Corbyn appeared to draw moral equivalence between a Russian invasion and the presence of Nato in eastern Europe, asking Defence Secretary Ben Wallace yesterday: ‘Would he be prepared to countenance, if the Russians pull back, any reduction in the Nato presence on the border as well, in order to bring about a longer-term, secure peace in the region?’

When it came down to it, when an act of imperial bullying and land theft began playing out before their eyes, the anti-imperialist left could not bring itself to support the oppressed, because doing so might suggest being on the same side as Britain. The far left doesn’t particularly care what happens in Ukraine, just so long as the West loses and can be blamed for it.

West-blaming is not a matter solely for the left. The ‘post-liberals’ and the New Right have demonstrated how unserious they are when they position against America’s ‘forever wars’, as though conflict was something initiated by US generals after reading one too many Bill Kristol columns. As Ukraine shows, post-liberal foreign policy is really just washing hands, a cynical parochialism that turned disillusion with the Iraq war into obstinate America Firstism.

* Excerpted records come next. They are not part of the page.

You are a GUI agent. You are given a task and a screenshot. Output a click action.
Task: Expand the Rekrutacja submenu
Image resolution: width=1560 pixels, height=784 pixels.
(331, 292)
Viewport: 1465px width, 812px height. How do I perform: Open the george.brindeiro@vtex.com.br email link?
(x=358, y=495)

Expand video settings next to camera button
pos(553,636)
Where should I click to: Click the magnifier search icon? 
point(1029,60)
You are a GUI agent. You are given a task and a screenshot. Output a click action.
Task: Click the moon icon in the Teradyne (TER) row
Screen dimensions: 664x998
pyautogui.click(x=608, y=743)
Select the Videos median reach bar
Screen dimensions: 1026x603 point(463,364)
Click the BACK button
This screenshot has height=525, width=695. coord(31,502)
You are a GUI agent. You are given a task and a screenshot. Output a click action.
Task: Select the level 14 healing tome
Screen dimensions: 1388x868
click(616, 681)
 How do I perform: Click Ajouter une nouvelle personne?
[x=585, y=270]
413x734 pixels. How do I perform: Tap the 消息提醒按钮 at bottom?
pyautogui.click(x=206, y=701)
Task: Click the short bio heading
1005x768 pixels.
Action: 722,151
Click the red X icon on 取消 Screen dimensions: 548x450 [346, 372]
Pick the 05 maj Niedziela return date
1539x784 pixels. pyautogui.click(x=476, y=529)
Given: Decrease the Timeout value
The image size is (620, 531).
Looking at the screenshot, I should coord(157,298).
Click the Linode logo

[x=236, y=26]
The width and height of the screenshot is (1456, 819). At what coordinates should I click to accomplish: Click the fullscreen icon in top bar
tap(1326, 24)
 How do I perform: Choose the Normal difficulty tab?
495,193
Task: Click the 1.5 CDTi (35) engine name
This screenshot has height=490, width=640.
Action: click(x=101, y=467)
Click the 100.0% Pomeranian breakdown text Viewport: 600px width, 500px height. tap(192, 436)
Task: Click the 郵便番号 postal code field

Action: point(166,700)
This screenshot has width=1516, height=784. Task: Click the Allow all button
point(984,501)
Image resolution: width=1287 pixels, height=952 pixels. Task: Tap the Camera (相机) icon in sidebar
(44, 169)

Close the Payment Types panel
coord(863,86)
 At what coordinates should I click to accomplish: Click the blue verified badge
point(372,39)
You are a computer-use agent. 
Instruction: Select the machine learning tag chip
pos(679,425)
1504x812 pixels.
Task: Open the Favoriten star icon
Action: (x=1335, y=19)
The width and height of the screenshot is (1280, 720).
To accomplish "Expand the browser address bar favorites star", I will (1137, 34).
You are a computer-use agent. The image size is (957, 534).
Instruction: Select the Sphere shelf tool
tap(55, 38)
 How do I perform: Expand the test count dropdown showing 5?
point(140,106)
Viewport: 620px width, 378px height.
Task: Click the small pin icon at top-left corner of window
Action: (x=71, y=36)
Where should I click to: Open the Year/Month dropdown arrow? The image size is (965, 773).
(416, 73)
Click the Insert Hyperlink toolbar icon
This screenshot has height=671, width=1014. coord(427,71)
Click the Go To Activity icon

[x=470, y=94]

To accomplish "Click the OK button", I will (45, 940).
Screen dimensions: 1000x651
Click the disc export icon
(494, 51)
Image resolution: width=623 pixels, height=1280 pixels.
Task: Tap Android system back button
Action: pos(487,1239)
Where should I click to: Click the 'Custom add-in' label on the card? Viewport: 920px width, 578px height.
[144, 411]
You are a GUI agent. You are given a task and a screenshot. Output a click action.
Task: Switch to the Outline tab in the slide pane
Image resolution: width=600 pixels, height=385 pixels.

So too, disgracing themselves, are the adult-onset paranoids who went from sensible critiques of populism to hyperventilating about Donald Trump, Boris Johnson and their role in a Russian plot to control the White House and 10 Downing Street. But it was not under Trump that Russia decided to gobble up more of Ukraine, but under Biden, who once declared: ‘Vladimir Putin doesn’t want me to be President.’ Johnson, apparently, is ‘by any strict definition of the word... a Russian asset’, so he's somewhat spoiled all this jolly John le Carré hijinks by being such an early and forceful ally of the Ukrainians. Unless, of course, that’s all part of Moscow’s dastardly scheme.

Tall tales about Trump or Johnson being the perfect candidates for Putin have allowed educated liberals to rationalise away their repeated defeats at the ballot box. They haven’t lost because their ideas are bad: it’s that a dark cabal is working against them. The sort of demographics who engage in this comforting paranoia are the very same who sneer at the less well-educated for reading Dan Brown books or tuning into trashy TV shows about UFOs. Blue-tick conspiracy theorists believe in things that are no less absurd. The difference is: they wield much more institutional and cultural power.

With the state of debate as it is, is it any wonder Putin looks at the West and doesn’t feel in the slightest bit threatened?